The results of the golden calf incident (32), the strange fire incident (10), as well as situations in the New Testament show us that the way we worship and conduct activities in the church is no trivial matter to God. When He gives instructions about worship, He means what He says. It is just as wrong for us in the New Testament church to disregard God’s instructions about the Lord’s supper, giving offerings, qualifications for pastors/teachers, etc., as it was for Nadab and Abihu to offer “strange fire” before the Lord.

This doesn’t mean we can’t experience and express joy during worship—God wants us to! But there are also times to weep over our sin, listen intently to God’s word, and pray fervently. What are some things that show that a church/church members take worship seriously?
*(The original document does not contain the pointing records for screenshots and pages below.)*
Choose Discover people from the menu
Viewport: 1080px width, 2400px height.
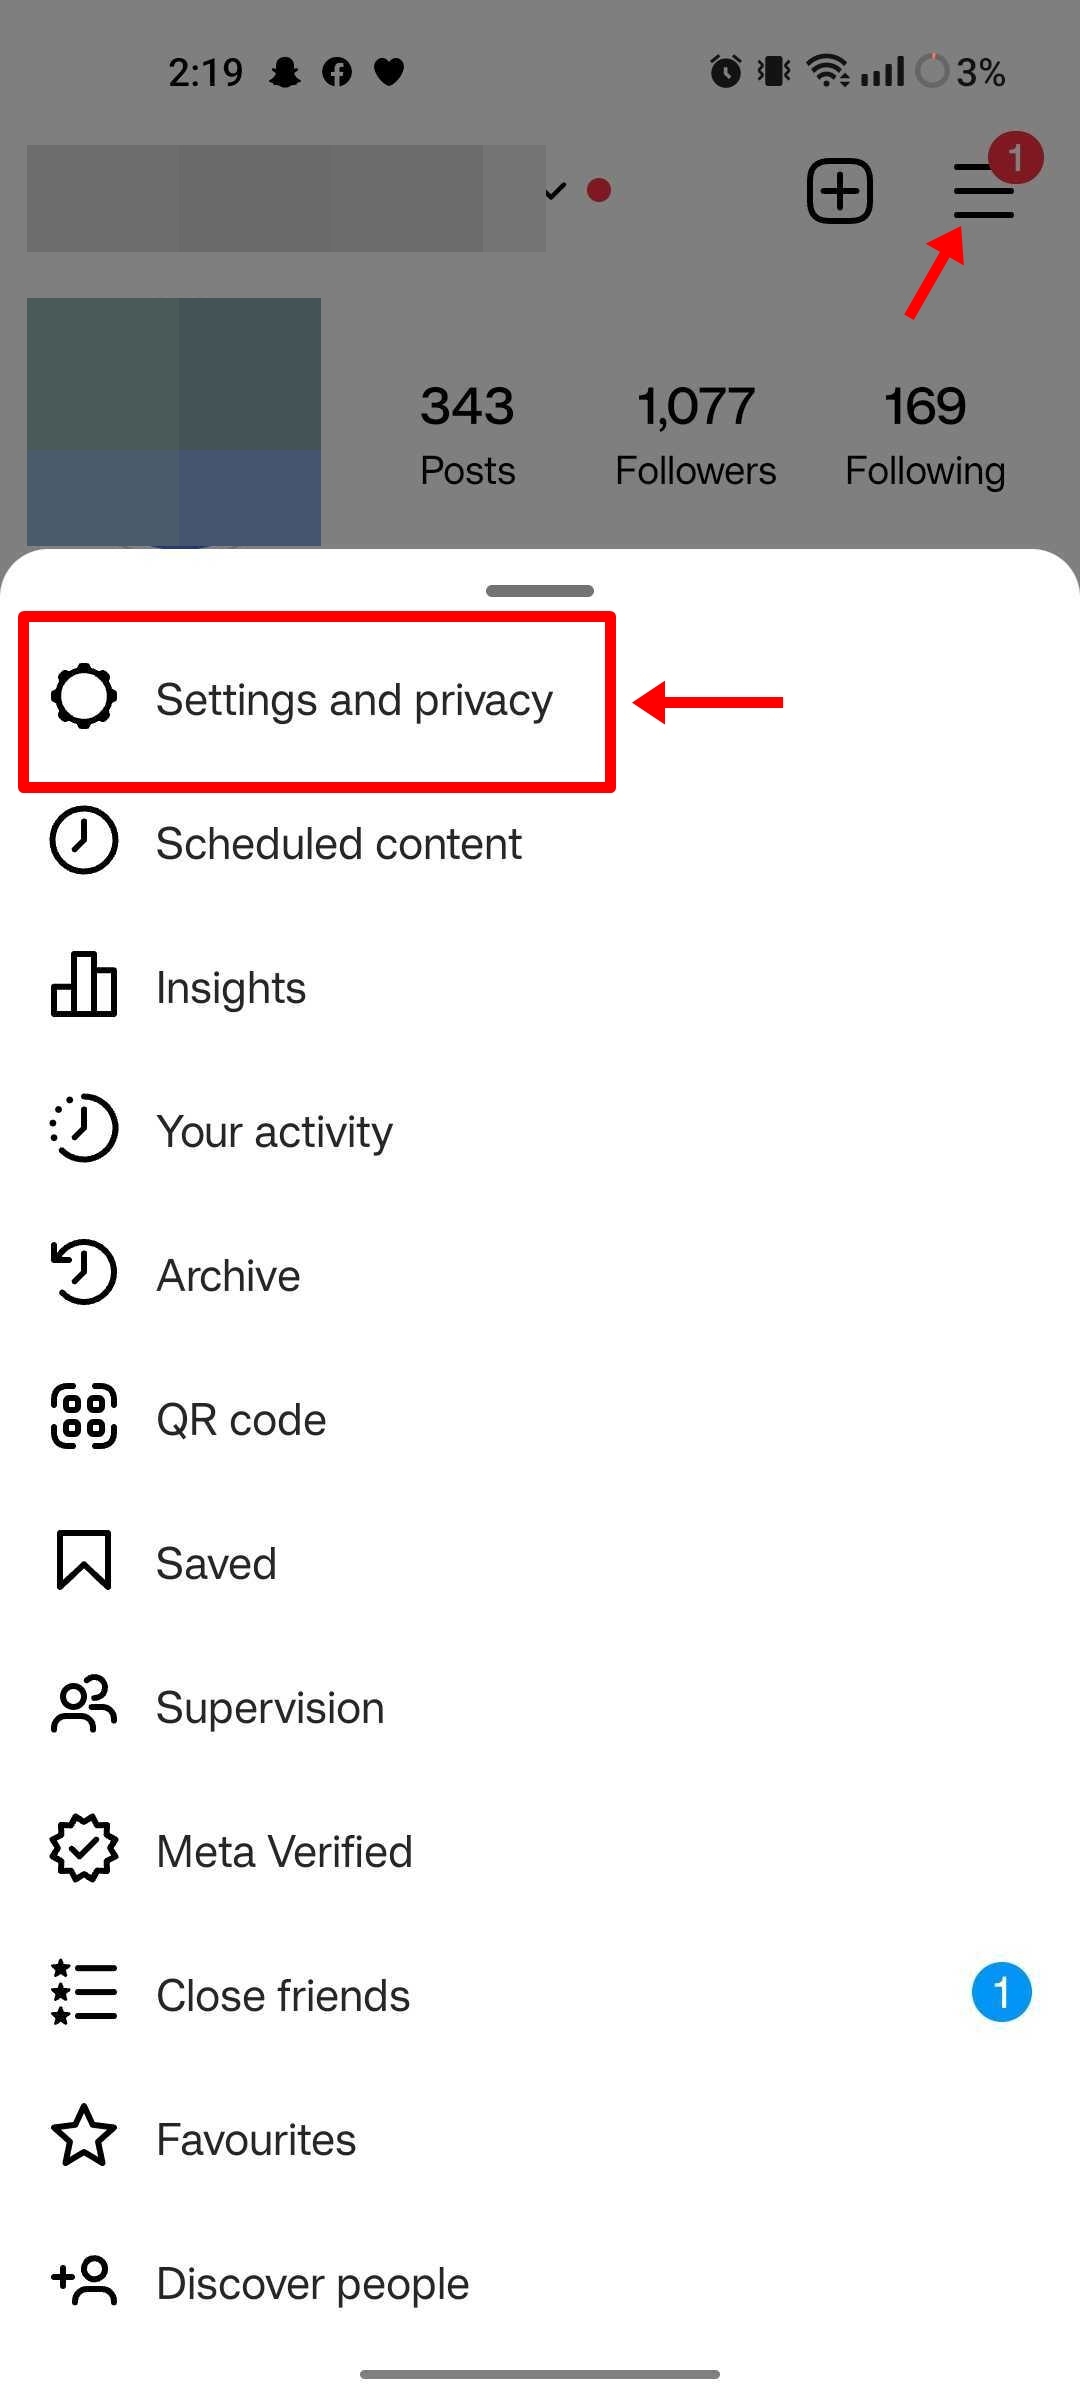311,2282
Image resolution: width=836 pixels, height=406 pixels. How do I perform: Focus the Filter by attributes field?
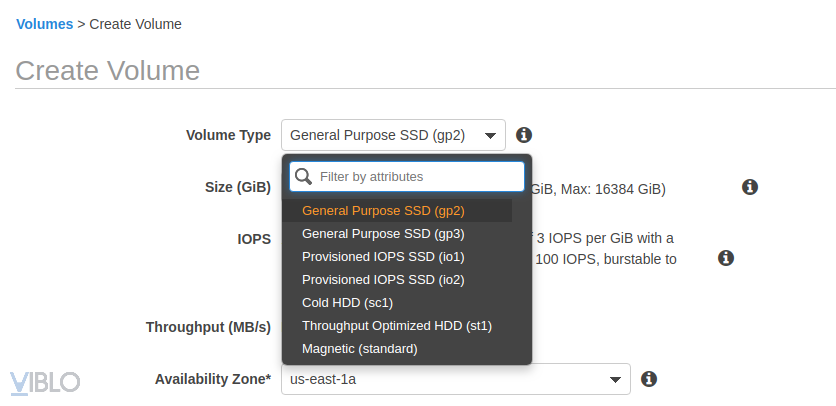418,177
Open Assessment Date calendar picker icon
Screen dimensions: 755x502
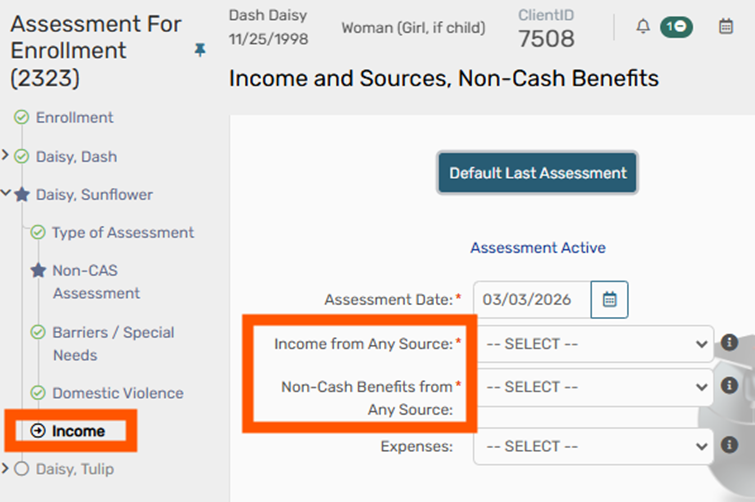click(x=609, y=299)
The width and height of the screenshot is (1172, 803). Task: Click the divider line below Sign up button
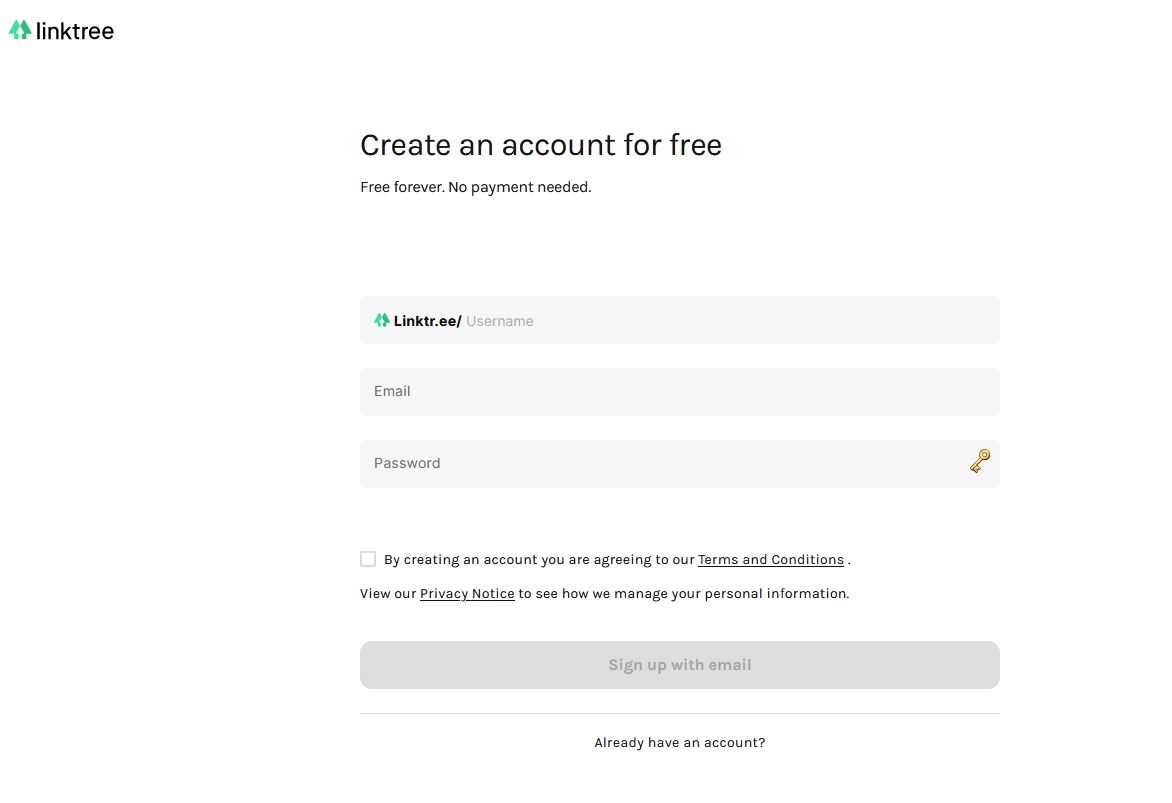coord(679,714)
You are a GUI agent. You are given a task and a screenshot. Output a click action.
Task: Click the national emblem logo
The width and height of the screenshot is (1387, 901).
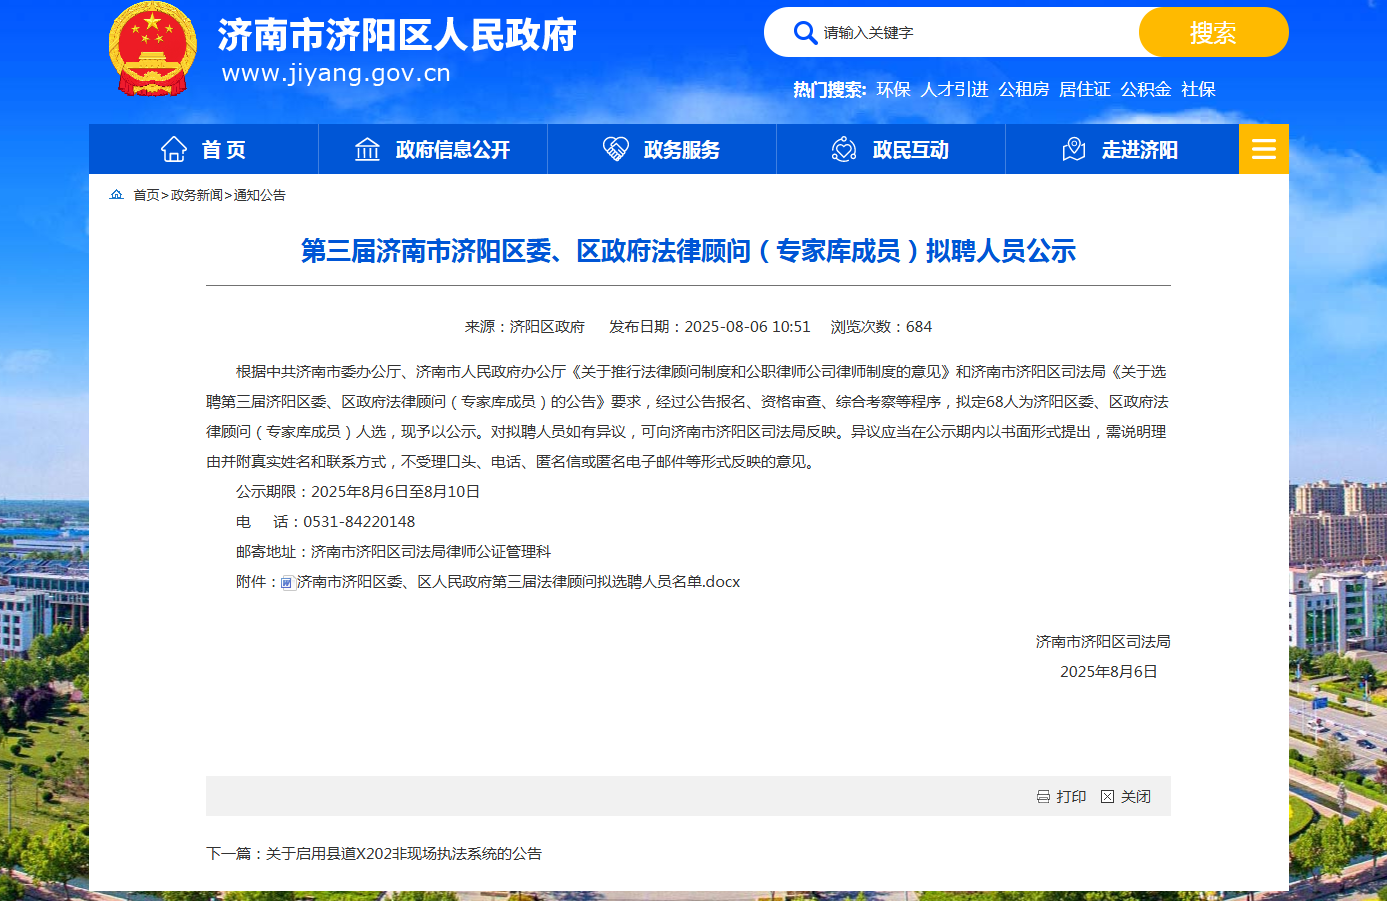point(152,50)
The men who lead God’s people have a grave responsibility to lead biblically, and God’s people have the responsibility to follow them biblically. (Exodus 32, Leviticus 10, 2 Timothy 4:1-5)
Pastors are to be faithful to God and His requirements for worship regardless of what the people clamor for. When pastors give in to the sinful desires of their people, they both endorse and give their people the opportunity to sin. So long as the pastor is standing by Scripture, we are to follow his leadership and support him.

The results of worship gone right (Leviticus 9:22-24)
When worship is done biblically, the pastor is in right relationship with God. He’s in the right position spiritually to be a blessing to God’s people. God blesses the people, they see His glory, He is pleased with their worship, His presence is with them, and it generates more worship.